Out into a day that didn't seem to have changed, and a short walk to the Parmentier stop (including a museum-quality poster display on the history of the potato, to read as we waited on the platform), across to St-Philippe-de-Roule, and a short walk through the massive buildings and boulevards of the 17th to the Musee Jacquemart-Andre.

This pocket museum is housed in a fancy chateau tucked away in the middle of the 8th arrondissement, which belonged to the couple who amassed the collection. It is as much a museum about fin-de-siecle life as it is of primarily Italian Renaissance and Baroque art. We were all issued audioguides, like stylized telephone handsets. Z abandoned hers after a room or two, and listened to my condensed version of the commentary; A hung on to about the halfway mark. I myself gave up on the audioguide when we reached the start of the main Italian collection and artists with whom I was familar - Mantegna, Bellini, Uccello, Carpaccio. The Tiepolo frescos from the Villa Contarini prompted a cry of "Contarini-Bovolo!" from Z, who remembered the double exterior spiral staircase in their Venetian palazzo.

We passed through the museum shop on the way out, and were seduced by a huge print of the street plan of Paris in perspective from just before the Revolution, done by Turgot, and measuring more than a metre by a metre and a half. I didn't know how we were going to get it home, but it would go well with the similar treatment of Venice by de Barbari (a smaller-scale reproduction) already hanging in our dining room.

From the museum, we walked west through the flower vendors of Place des Ternes and to the market street rue Poncelet. I bought cheese at Alleosse, the best cheese shop in the city, from which I had brought back a dozen cheeses on my brief visit in 96. Its quality is not at all obvious on sight; in fact, there is a fromagerie a few doors down with a more attractive display. But they are one of the few cheese shops in the city that has their own caves d'affinage, and the care they take is obvious to the palate.

While I made my selection, N bought a strudel at Le Stubli next door. Coffee at Brulerie des Ternes (coffee on trips is more an annoying addiction than a pleasure for me, but I could at least make it as painless as possible), bread at Paul, and we were on our way. But we noticed a FNAC sign, decided to buy tickets for the special Monet exhibition at the Orangerie (which only admitted advance ticket holders from 10 to 1 each day), and then spent some time browsing in the bookstore section.

At about six o'clock, we walked down to the Arc du Triomphe and the Charles de Gaulle Etoile stop. The subway home was crowded (fortunately we got on at the first stop) and Z fell asleep briefly in the heat and airlessness. She revived enough to climb up to the apartment.

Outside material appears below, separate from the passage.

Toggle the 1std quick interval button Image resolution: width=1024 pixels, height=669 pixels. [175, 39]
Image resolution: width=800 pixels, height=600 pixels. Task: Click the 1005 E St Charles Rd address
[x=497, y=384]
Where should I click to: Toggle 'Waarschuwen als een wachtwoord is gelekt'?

I dashed out to the supermarket, picked up a few things, and then we had a late dinner (that is, almost as late as it would have been in most restaurants). Cheeses from Alleosse, all raw milk, and delicious: Cabechou de Poitou goat cheese, a beautifully aged Veritable Camembert de Normandie, a Saint-Marcellin so ripe that it was oozing, and a Langres. An endive salad and bottle of Chiroubles to accompany it all. "This is amazing," K said of the Camembert, though he was even more impressed with the Langres when he tried it. I remember that sensation: it is as if one has never tasted real cheese before. The contrast with the merely competent cheeses from the Fromagerie Cler was marked.

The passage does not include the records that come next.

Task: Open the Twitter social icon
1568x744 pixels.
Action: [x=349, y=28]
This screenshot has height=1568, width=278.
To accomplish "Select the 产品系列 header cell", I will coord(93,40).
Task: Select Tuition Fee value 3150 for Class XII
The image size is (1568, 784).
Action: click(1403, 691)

The kids, being tired and grumpy, refused to try more than a morsel of some of the cheeses, and found none to their tastes. They were content with Rondele on their bread, though A promised to eat some brebis the next day. We gave them slices of strudel and hastened them to bed.

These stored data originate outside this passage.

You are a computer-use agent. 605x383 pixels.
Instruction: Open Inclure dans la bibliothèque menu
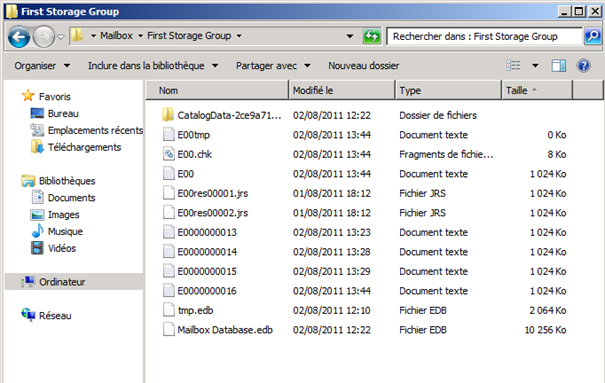153,66
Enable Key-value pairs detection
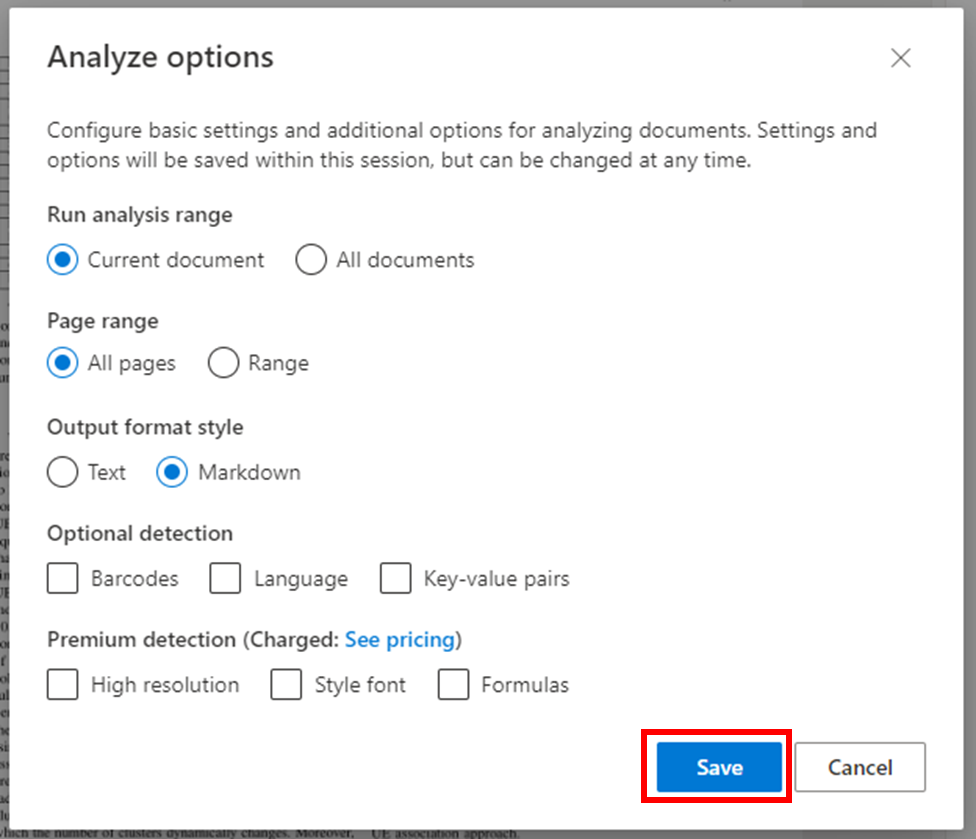Screen dimensions: 976x839 point(396,578)
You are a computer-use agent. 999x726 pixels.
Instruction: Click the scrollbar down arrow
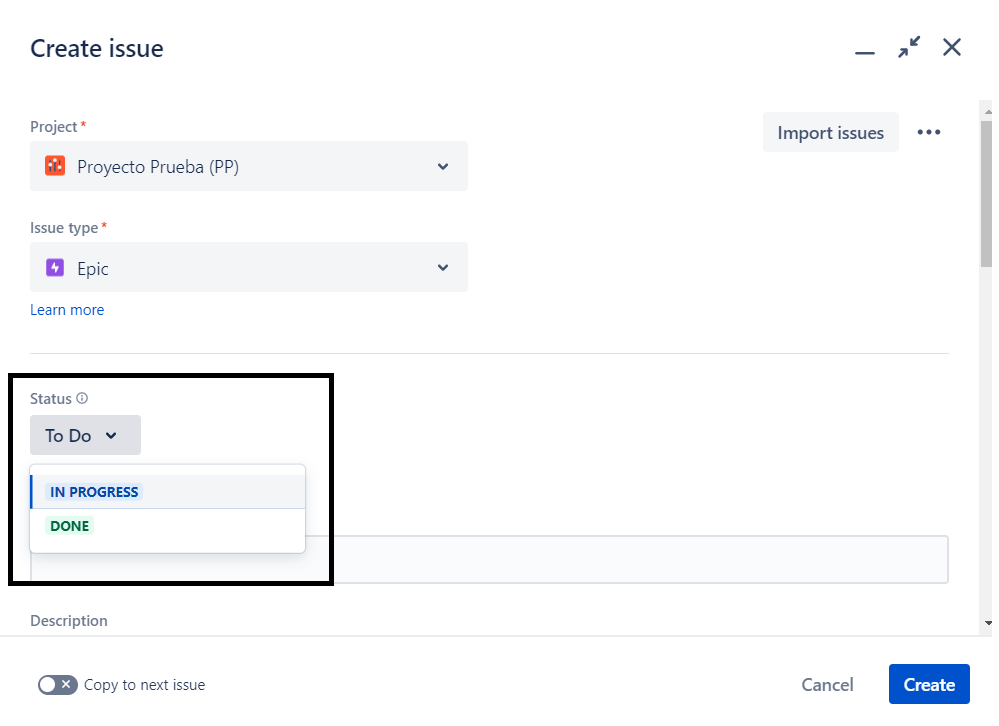click(987, 623)
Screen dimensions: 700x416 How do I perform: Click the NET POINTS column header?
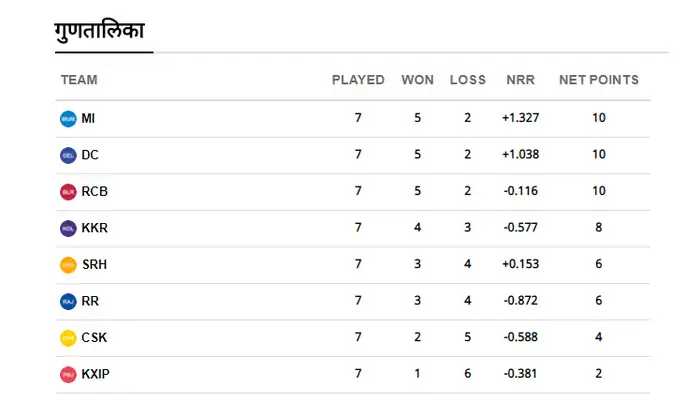pos(598,80)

I stayed up late doing laundry in the hotel's small token-operated machines, just up the hall from us, and talked to a woman from Ottawa who had gotten drenched in a downpour by the Arc du Triomphe just about the time we were in the nearby FNAC. I would have done better financially at a laverie outside the hotel, but the convenience of being able to carry a load of just-dried laundry down the hall and dump it on the bed to fold it was worth it.